• Source records:
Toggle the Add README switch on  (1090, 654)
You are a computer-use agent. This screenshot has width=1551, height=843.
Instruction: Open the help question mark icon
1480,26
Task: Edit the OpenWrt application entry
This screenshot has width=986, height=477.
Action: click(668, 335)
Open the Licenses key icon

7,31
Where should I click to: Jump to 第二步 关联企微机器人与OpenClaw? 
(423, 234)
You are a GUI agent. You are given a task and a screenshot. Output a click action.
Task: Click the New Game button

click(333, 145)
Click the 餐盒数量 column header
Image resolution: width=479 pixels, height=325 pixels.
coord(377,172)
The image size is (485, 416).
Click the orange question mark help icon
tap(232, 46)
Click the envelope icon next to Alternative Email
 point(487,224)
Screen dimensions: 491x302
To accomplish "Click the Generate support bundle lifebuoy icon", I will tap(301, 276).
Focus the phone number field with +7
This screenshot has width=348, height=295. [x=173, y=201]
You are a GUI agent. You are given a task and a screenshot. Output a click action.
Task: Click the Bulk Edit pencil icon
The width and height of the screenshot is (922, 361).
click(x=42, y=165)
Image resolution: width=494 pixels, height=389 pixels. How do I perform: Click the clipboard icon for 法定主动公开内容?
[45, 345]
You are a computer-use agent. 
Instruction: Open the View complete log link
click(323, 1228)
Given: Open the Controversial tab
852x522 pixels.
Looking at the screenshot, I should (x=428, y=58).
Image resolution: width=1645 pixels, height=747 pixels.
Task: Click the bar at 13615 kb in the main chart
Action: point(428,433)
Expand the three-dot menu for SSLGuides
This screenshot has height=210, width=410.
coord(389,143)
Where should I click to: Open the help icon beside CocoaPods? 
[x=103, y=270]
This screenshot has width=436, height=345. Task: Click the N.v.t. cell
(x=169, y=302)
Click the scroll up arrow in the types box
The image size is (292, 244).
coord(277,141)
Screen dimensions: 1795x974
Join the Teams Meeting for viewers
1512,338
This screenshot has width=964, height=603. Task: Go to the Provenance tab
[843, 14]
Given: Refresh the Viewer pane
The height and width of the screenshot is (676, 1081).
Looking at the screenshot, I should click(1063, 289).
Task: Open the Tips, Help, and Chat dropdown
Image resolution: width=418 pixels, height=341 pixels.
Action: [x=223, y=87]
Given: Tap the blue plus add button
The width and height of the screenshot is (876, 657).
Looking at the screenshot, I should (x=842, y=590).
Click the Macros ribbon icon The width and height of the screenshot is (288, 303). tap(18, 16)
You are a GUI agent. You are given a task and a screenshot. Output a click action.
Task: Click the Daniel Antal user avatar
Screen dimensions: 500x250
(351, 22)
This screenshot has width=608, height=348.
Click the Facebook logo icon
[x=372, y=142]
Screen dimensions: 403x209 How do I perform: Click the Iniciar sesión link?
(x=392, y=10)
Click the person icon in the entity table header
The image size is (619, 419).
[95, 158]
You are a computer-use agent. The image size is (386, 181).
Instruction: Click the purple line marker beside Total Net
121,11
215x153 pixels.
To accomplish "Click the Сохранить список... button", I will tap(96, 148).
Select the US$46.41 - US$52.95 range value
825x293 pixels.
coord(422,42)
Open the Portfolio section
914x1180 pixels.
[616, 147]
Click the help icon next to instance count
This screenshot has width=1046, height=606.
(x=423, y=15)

• Exercise:
Switch "Screen dimensions" to "Screen size" throughout the data above, and give it again with nothing else changed.

• Answer to this task:
Toggle the Add README switch on  (1090, 654)
You are a computer-use agent. This screenshot has width=1551, height=843.
Instruction: Open the help question mark icon
1480,26
Task: Edit the OpenWrt application entry
This screenshot has width=986, height=477.
Action: click(668, 335)
Open the Licenses key icon

7,31
Where should I click to: Jump to 第二步 关联企微机器人与OpenClaw? 
(423, 234)
You are a GUI agent. You are given a task and a screenshot. Output a click action.
Task: Click the New Game button

click(333, 145)
Click the 餐盒数量 column header
Image resolution: width=479 pixels, height=325 pixels.
coord(377,172)
The image size is (485, 416).
Click the orange question mark help icon
tap(232, 46)
Click the envelope icon next to Alternative Email
 point(487,224)
Screen size: 491x302
To accomplish "Click the Generate support bundle lifebuoy icon", I will tap(301, 276).
Focus the phone number field with +7
This screenshot has width=348, height=295. [x=173, y=201]
You are a GUI agent. You are given a task and a screenshot. Output a click action.
Task: Click the Bulk Edit pencil icon
The width and height of the screenshot is (922, 361).
click(x=42, y=165)
Image resolution: width=494 pixels, height=389 pixels. How do I perform: Click the clipboard icon for 法定主动公开内容?
[45, 345]
You are a computer-use agent. 
Instruction: Open the View complete log link
click(323, 1228)
Given: Open the Controversial tab
852x522 pixels.
Looking at the screenshot, I should (x=428, y=58).
Image resolution: width=1645 pixels, height=747 pixels.
Task: Click the bar at 13615 kb in the main chart
Action: point(428,433)
Expand the three-dot menu for SSLGuides
This screenshot has height=210, width=410.
coord(389,143)
Where should I click to: Open the help icon beside CocoaPods? 
[x=103, y=270]
This screenshot has width=436, height=345. Task: Click the N.v.t. cell
(x=169, y=302)
Click the scroll up arrow in the types box
The image size is (292, 244).
coord(277,141)
Screen size: 1795x974
Join the Teams Meeting for viewers
1512,338
This screenshot has width=964, height=603. Task: Go to the Provenance tab
[843, 14]
Given: Refresh the Viewer pane
The height and width of the screenshot is (676, 1081).
Looking at the screenshot, I should click(1063, 289).
Task: Open the Tips, Help, and Chat dropdown
Image resolution: width=418 pixels, height=341 pixels.
Action: [x=223, y=87]
Given: Tap the blue plus add button
The width and height of the screenshot is (876, 657).
Looking at the screenshot, I should (x=842, y=590).
Click the Macros ribbon icon The width and height of the screenshot is (288, 303). tap(18, 16)
You are a GUI agent. You are given a task and a screenshot. Output a click action.
Task: Click the Daniel Antal user avatar
Screen size: 500x250
(351, 22)
This screenshot has width=608, height=348.
Click the Facebook logo icon
[x=372, y=142]
Screen size: 403x209 How do I perform: Click the Iniciar sesión link?
(x=392, y=10)
Click the person icon in the entity table header
The image size is (619, 419).
[95, 158]
You are a computer-use agent. The image size is (386, 181).
Instruction: Click the purple line marker beside Total Net
121,11
215x153 pixels.
To accomplish "Click the Сохранить список... button", I will tap(96, 148).
Select the US$46.41 - US$52.95 range value
825x293 pixels.
coord(422,42)
Open the Portfolio section
914x1180 pixels.
[616, 147]
Click the help icon next to instance count
This screenshot has width=1046, height=606.
(x=423, y=15)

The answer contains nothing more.